Bu formda Hollanda’ya gidenler beş yıl sonra vatandaşlık alma imkanına kavuşuyor. Türkkol’un bu yola çıkmak isteyenlere tavsiyeleri ise şöyle: “İlk tavsiyem pazar araştırması yaptırmaları. Çalışmak istedikleri bölüm ne durumda ona bakıp fizibilite çalışması yapmaları. “Maalesef bizim Türkler çoklukla bir turist vizesi alıp geliyorlar, buradaki Türklerle görüştükten sonra ‘Tamam biz şirketi kuruyoruz’ diyorlar araştırma yapmadan. Çoklukla meseleler o yüzden çıkıyor.”
Slovakya
2004 yılında Avrupa Birliği’ne üye olan Slovakya’da da şirket kurarak oturum müsaadesi almak mümkün.
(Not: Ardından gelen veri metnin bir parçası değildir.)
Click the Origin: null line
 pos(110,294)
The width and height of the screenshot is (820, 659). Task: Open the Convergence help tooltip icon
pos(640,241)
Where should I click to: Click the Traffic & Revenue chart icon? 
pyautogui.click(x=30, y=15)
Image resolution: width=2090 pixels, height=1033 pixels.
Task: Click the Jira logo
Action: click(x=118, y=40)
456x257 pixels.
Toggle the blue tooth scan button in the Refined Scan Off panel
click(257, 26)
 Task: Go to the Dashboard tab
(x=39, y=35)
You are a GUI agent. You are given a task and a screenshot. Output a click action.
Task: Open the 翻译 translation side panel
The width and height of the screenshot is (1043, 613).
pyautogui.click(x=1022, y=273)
Daha evvel bu türlü bir müracaata aracılık yapmış Avukat Ece Pancar, bu ülkenin Hollanda’ya kıyasla çok avantajlı olmadığını söylüyor:
“Beş sene sonra süresiz oturum, sekiz sene sonra vatandaşlık alınabiliyor.” Pancar bu tıp müracaatlarda kelam konusu ülkenin minimum fiyatını temel alarak bir yıl boyunca en az minimum fiyat oranında gelir sağlayabilecek bir iş modeli sunmanın kıymetli olduğunu aktarıyor. Avukat Pancar bu yıldan itibaren İngiltere dışındaki ülkelere oturum müsaadesi müracaatlarında artış bekliyor: “Sürekli müvekkillerim arayıp ‘Nereye gideceğiz, Ankara Mutabakatı bitti ne olacak?’ diye soruyor. herkes ikinci bir yer arayışında. “Avukatlar için de geçerli bu. Bugüne kadar İngiltere’ye göç konusunda çalışan avukatlar da müvekkilleri için yeni ülkeler bulmak istiyor. “Bundan sonra öbür ülkelerde bunu işletmek için açılan davaların sayısının da arttığını göreceğiz.”
Litvanya
Şirket kurarak oturum müsaadesi almanın mümkün olduğu bir öteki AB üyesi de Litvanya. Göçmenlik hukuku ve danışmanlık kümesi Hardal Küresel’in kurucusu Avukat Şekip Hardal, Baltık ülkesi Litvanya’da bu cins müracaatçılara aracılık ediyor. Ekseriyetle bilişimle ilgili şirketlerin tercih edildiğini ve Litvanya’nın Silikon Vadisi olma maksadının bulunduğunu söyleyen Hardal, bir şirket üzerinden üçü ortak, biri yönetici dört bireye kadar oturum müsaadesi alınabildiğini belirtiyor. Bu vize tipine Ankara Mutabakatı’ndan bağımsız olarak tüm dünyadan beşerler başvurabiliyor. Hardal müracaatlarda bir yahut iki ortak olması durumunda 28 bin, üç ortak olması durumunda 42 bin euro minimum sermaye kuralı olduğunu anlatıyor: “Hemen çabucak her şirketimizde dört şahsa müracaat yaptık. Evvel bir yıllık oturum müsaadesi alınıyor, sonra iki kere ikişer yıllığına uzatılıyor. Beşinci yılın sonunda süresiz oturum müsaadesi, 10. yılın sonunda ise vatandaşlık alınabiliyor.”
Şekip Hardal birinci müracaat yahut süresiz oturum müsaadesi müracaatında Litvanca bilme kuralının aranmadığını da ekliyor. Hardal, yurt dışında şirket kurarak yaşamayı düşünen Türklere şu tavsiyeleri veriyor: “Öncelikle İngilizce konuşulan ülkeleri tercih edebilirler. Gerçek bir iş planları varsa hangi ülkede daha başarılı olacaklarını araştırmalarını tavsiye ediyorum. Aileler için ekseriyetle ırkçılığın olmadığı kent ve ülkeleri tercih etmelerini öneririm. Müracaatlarda paralarının kaynağını gösterebilmek değerli, buna dikkat etmeleri gerekir.”
Belçika ve Malta
Türk vatandaşlarının Belçika ve Malta’da da şirket kurarak oturum müsaadesi almaları mümkün. Malta’nın öbür ülkelere kıyasla avantajı AB içinde, İrlanda’nın dışında İngilizce’nin resmi olduğu tek ülke olması. Orta Akdeniz’deki küçük ada ülkesinin bir öbür avantajı da iklimi. Belçika ise Batı Avrupa’nın merkezinde, pek çok ülkeye kolay ulaşım imkanı ve halihazırda ülkede yaşayan çok sayıda Türkiye vatandaşının olmasıyla öne çıkıyor.